Within this place are many self-organised groups, passionately keen to touch and highlight the ever-present social injustices. Some use ingenuity and creative skills to make contact with people living beyond the visible city life, as discussed in a previous blog entry, In and Out of Focus, 
in which inmates in a youth prison here in Mexico City were encouraged to make a film of their incarcerated everyday lives. On this trip I have been in close contact with an organisation of artists – ‘Paisaje Social’, roughly social landscape in English – who are beginning to develop sustained partnerships with State-run social institutions such as networks of children’s homes and care homes for the elderly. Working so far without payment but using huge creativity and ingenuity with minimal resources, they run workshops in teams, to create simple new experiences with people, and transform atmospheres and spaces.
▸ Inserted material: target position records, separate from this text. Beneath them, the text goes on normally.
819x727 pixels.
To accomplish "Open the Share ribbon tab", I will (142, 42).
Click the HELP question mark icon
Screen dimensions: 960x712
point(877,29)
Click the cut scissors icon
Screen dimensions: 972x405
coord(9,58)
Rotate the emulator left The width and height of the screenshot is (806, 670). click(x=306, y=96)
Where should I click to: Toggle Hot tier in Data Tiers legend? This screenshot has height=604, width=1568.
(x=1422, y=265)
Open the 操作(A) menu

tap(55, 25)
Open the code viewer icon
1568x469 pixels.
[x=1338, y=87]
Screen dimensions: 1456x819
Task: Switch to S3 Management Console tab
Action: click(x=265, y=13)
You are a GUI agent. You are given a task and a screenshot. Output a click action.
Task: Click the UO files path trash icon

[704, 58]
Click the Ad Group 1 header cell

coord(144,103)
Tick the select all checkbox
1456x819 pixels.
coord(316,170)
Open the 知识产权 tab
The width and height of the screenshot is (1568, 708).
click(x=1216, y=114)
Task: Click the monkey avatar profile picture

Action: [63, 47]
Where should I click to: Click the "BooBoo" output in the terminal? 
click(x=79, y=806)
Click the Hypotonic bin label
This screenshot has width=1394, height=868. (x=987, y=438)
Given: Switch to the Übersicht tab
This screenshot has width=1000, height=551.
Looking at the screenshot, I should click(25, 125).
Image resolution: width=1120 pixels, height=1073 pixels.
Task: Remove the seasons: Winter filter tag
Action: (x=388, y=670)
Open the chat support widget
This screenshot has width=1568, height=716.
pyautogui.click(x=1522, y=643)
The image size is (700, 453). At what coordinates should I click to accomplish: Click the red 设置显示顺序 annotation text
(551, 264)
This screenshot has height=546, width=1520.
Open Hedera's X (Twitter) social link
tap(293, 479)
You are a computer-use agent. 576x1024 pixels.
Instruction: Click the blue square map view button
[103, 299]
My experience attending two workshops, one in a children’s home and one in an elderly care home found artists bringing playful and open-hearted humanity into bleak, dark corners: making small art works, together with groups of up to 20 participants, that reflect back the imagination and creativity people in these institutions rarely have the chance to explore or express. I was intrigued to see such open and uninhibited, tender relationships blossoming, touch and eye contact, laughter and teasing characterising interactions between everybody in the workshops. It’s particularly fascinating to see the cross-cultural interactions at work here: the teams include artists from Japan as well as Mexico, and language functions on many non-verbal and paralinguistic levels, in order to work around missing words or difficult accents, especially important in connections with the older people with dementia. Even my own presence bringing an English accent and another different cultural perspective seemed to enrich rather than disrupt the workshops: curiosity and good will were strong enough to straddle the language confusions. Although the participants themselves, and their works which adorn the shared living areas of the institutions, remain behind the locked doors, Paisaje Social uses a sophisticated website
and social media strategy via Facebook and twitter to enable what goes on in these workshops, as well as the participants and their achievements, to be visible and celebrated in the world beyond.
 
My connection with Paisaje Social began on my last visit here 6 months ago, when one of the three co-founders of the organisation, Miho Hagino, attended a seminar I ran here in Mexico City, to disseminate the findings from my doctoral research for a practitioner audience. Miho saw the seminar advertised by chance, and attended hoping to find useful perspectives on the practice of the Paisaje Social associate artists. She was very inspired by the resonances she felt with the messages from my research, and since then we have been in touch by email. The ensuing relationship is inspirational for both parties: Paisaje Social has taken on with huge enthusiasm my model for how socially engaged arts and arts/health practice can be articulated and theorised, disseminating the ideas, debating their own approaches, and even engaging in dialogues with me about evaluation strategies, and professional development based on my work. For me, to be in touch with an organisation so serious about reflective practice, and finding such useful application for my research is an inspiration and a privilege. It is exactly what any researcher can hope for – that what we commit our focus and efforts to with such intensity can then find a useful application in the real world of practice.

Paisaje Social is an organisation on the march, accumulating knowledge, experience and ambition in how to create new openings for good practice in community-based participatory arts initiatives – I will be in close contact with them, and hope they will become a Mexican outpost in our CMH arts and health network of colleagues and compaƱeros.